Welcome to Chuck E. Cheese's.

You go to school, do your chores, eat your veggies. Now, there's a place you do nothing but have fun! Chuck E. Cheese's! Play! Win! Eat! Choose! You can do it all! And do it again! Chuck E. Cheese's! It's awesome! It's incredible! It's practically unstoppable! Chuck E. Cheese's...

I haven't been to Chuck E. Cheese's since the first grade, and I'm making a comeback for my little cousin's birthday party, the big four. Unlike my fellow adult partygoers, I fully intend on partying like a four year old again. Time to rock out.

I stumble from the ball pit and wipe myself clean of the filth, trying to find my dignity. It's pizza time. The staff comes out of the kitchen with several large pizzas. A peppy, babyface twenty-something dude reminiscent of the waiter in the movie Office Space brings us our drinks. His name is Scooter. His energy is brilliant and his chirpy, boyish voice resounds through our private party room in a way that I find annoying. He's persistent about bringing out the birthday cake. No one is happy with him. There goes your hefty gratuity. Whatever, it's video game time.

I strap onto a fake motorcycle and play an incredibly unrealistic racing game. Out of the corner of my eye, I see a little boy absolutely killing it in Skee Ball. When the game ends, his jackpot is hefty. High-roller. He's definitely getting a bunch of miniature paratroopers or Chinese finger traps from the prize counter. Bitchin'. The 25 feet of tickets spewing from the machine attracts much attention from the children surrounding him. In come the sharks. A little toehead sneaks behind him and tries to steal his tickets. The boy catches the thief and throws him to the ground. Here comes mom. She parts the two feuding Chuck E. Cheese gladiators and drags the toehead boy off to their table, spanking him all the way. Bummer, dude.

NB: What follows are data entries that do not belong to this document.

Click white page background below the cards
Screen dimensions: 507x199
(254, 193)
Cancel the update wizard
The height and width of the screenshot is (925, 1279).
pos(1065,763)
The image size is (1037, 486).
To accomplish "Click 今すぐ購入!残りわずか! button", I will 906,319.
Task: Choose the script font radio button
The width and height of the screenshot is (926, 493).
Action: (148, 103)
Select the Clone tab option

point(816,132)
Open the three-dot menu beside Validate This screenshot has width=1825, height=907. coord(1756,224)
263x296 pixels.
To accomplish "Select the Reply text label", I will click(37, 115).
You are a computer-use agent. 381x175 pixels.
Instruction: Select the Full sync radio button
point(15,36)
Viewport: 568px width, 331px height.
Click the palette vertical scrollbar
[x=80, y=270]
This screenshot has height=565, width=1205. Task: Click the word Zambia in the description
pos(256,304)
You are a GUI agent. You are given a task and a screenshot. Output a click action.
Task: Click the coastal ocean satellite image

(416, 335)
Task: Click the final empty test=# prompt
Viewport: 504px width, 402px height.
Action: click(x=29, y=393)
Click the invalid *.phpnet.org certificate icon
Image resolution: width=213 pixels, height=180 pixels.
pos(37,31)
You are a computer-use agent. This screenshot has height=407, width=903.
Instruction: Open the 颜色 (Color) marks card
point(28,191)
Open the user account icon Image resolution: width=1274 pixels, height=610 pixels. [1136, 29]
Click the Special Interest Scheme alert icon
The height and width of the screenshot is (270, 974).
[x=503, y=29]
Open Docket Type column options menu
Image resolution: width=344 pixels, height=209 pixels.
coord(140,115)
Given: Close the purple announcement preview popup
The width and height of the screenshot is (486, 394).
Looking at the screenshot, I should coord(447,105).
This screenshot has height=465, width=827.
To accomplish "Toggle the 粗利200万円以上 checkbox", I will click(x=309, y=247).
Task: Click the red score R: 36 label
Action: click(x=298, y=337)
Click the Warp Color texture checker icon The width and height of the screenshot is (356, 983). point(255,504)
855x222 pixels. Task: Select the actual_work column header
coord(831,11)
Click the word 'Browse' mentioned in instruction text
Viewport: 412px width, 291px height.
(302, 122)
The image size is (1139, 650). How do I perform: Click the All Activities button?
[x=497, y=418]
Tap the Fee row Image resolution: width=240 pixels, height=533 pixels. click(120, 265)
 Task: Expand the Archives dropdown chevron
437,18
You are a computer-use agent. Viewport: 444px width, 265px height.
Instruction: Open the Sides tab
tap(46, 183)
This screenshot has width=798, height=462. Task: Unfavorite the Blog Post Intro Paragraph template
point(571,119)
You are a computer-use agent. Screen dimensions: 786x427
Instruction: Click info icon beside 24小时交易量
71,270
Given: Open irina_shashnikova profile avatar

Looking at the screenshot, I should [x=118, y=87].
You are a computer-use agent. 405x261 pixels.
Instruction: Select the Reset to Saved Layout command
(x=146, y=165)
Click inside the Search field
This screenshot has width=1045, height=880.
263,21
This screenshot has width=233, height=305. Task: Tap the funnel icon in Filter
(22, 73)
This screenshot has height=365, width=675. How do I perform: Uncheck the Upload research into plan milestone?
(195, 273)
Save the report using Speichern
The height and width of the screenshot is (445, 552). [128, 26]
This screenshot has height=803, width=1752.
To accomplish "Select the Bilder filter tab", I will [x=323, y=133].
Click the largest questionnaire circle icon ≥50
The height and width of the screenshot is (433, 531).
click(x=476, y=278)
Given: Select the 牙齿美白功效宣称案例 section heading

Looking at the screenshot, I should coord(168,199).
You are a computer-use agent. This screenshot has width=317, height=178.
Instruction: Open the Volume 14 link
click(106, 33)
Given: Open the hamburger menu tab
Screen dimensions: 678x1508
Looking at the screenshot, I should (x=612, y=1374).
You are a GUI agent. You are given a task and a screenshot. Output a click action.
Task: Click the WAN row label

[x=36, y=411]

I tire of the lame video games and venture towards the "stage." On the "stage," where a giant grey mouse, a sad looking dog wearing a fedora, a ditzy sounding duck, a disturbing mutation of a hippo , the popular television character, Barney, and an Italian pizza maker mechanically dance and sing some ridiculous tune. Creepy. A little girl dances to the right of me. She is totally oblivious to the outside world and so caught up in the moment of the creepy singing puppets, resembling a girl at a rave party tripping on ecstasy. Give it ten years. Hands raised in the air, she hops around totally out of synch with the music. I admire her freedom.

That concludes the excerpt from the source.